Aquí en Lamu convivo de alguna manera con muchos masáis. Suelen ser hombres pues son ellos los que han dejado sus poblados en el interior, a sus mujeres e hijos en busca de una vida mejor en la costa keniana. Además de verles en los mercados donde venden su artesanía, suelen ser los guardianes de las casas de la gente adinerada o con buena posición en la isla porque, dicen, que son los mejores vigilantes, los más leales y los mejor preparados… Y es que los masái se preparan para ser guerreros.
El guerrero
Me cuenta Sidonka, el masái que vigila la casa donde me alojo en la playa de Shella, que desde que nacen están rodeados por el espíritu del cazador pues en casa lo viven desde pequeños. Su infancia la pasan en los bosques, selva o montaña, dependiendo de donde hayan nacido, pero siempre en medio de la naturaleza.
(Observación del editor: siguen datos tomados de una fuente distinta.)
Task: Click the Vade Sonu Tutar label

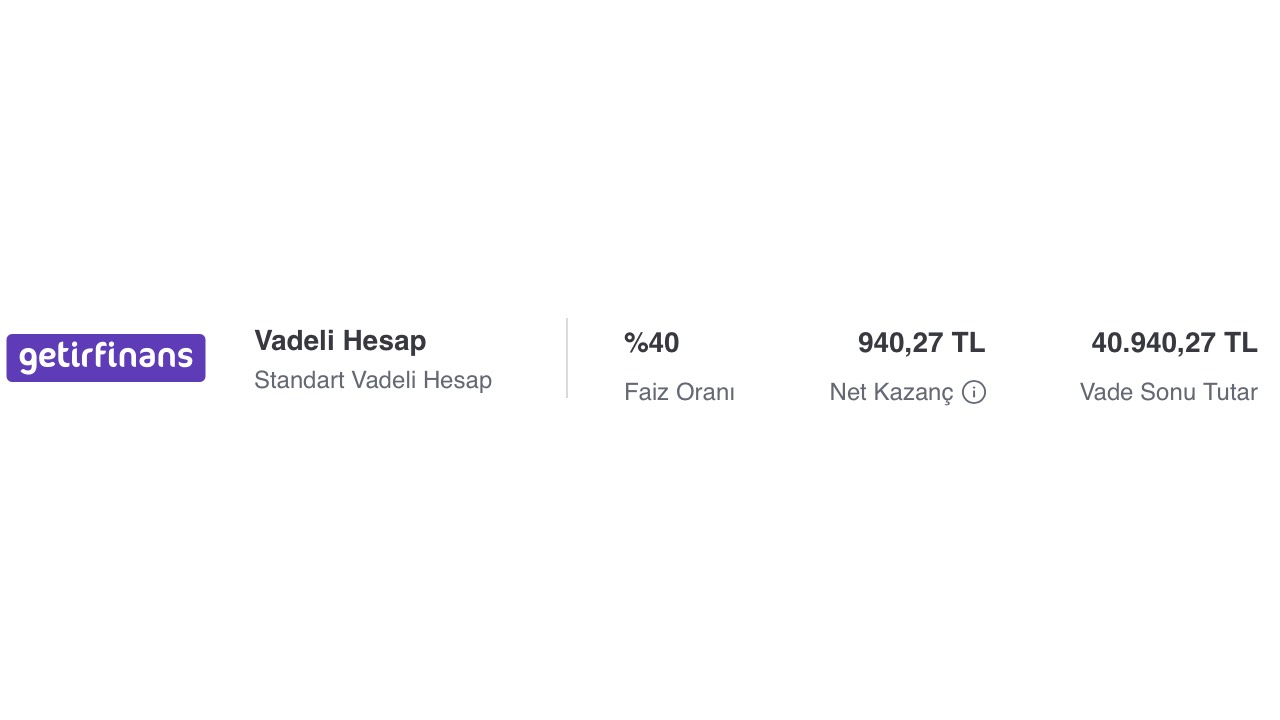Action: click(1168, 392)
La vida de un masái se divide en etapas: la infancia y la adolescencia, la guerrera (mayor y menor) y la madurez (adulto menor y mayor). Desde que nacen viven en el hogar familiar al amparo de esas familias inmensas que nunca acaban hasta que a los 13 años llega el momento de la circuncisión , solo la practican en los hombres, no en las mujeres que esperan a casarse y criar.
La circuncisión se convierte en el paso de ser niños a prepararse para ser guerreros. Esta preparación suele ser dura pero necesaria para ganarse el respeto de su comunidad.
Ahí se preparan para cazar. Y cazan los animales que luego se comen después de beber su sangre. Quien consiga matar un león se convierte es uno de los masái más respetados y mejor valorados en su comunidad aunque luego no se comen la carne del león ni la del elefante, otro de los animales mejor valorados en el ranking de la caza masái.